In study session V you have learnt
- Decontamination is the use of physical or chemical means to remove, inactivate, or destroy pathogens on a surface or item to the point where they are no longer capable of transmitting infectious particles and the surface or item is rendered safe for handling, for use, or for disposal. Disinfection is a chemical or physical process that destroys pathogens such that an item is safe to handle for its intended use.
- A disinfectant is a chemical agent that destroys most pathogens but may not kill bacterial spores. Disinfectants are used on inanimate objects only and not on living tissue. Chemicals used to kill microorganisms on skin or living tissue are known as antiseptics. The broad category of disinfection may be subdivided into high-level, intermediate-level, and low-level disinfection according to the anti-microbial activity of the disinfectant.

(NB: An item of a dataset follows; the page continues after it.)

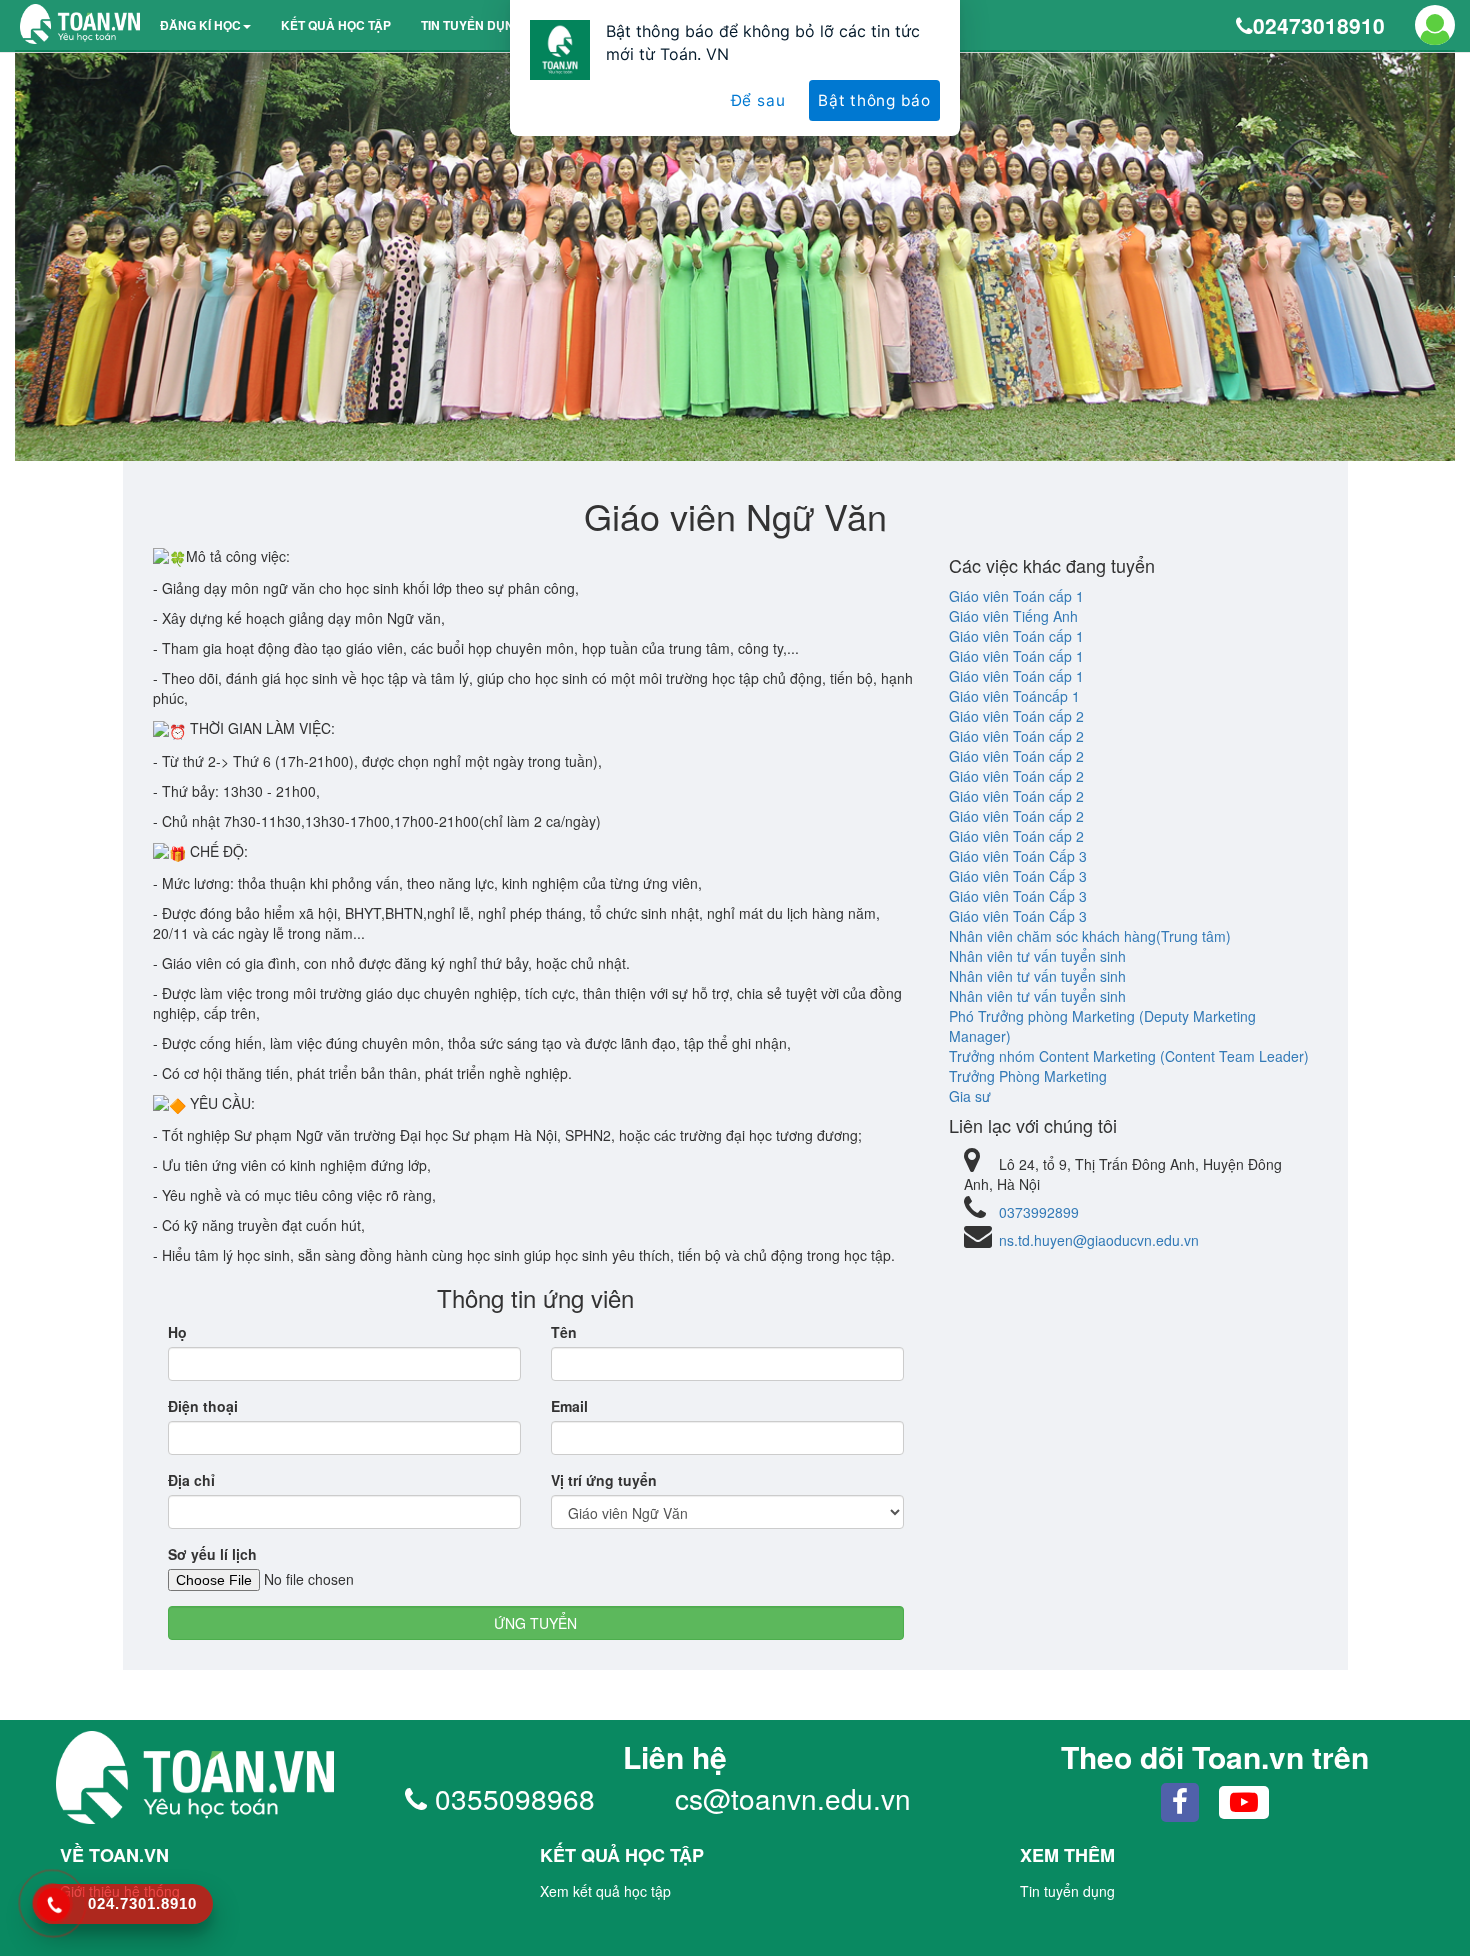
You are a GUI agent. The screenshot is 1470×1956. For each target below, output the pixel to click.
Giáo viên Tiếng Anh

- A number of disinfectants are commercially available in most countries including Ethiopia, four disinfectants; chlorine, glutaraldehyde, formaldehyde and hydrogen peroxide are routinely used for high level disinfectants. Liquid chlorine is available under different brand names
- Boiling instruments in water for 20 minutes will kill all vegetative forms of bacteria, viruses, yeast and fungi, boiling will not kill all endospores reliably.
- Cleaning is a process usually involving detergent or enzymatic presoak that physically remove all visible dust, soil blood or other body fluids from inanimate objects as well as removing sufficient number of microorganisms to reduce risks for those who touch the skin or handle the object. After decontamination of soiled instruments in 0.5% chlorine solution for 10 minutes, they must be cleaned to remove organic materials or chemical residue.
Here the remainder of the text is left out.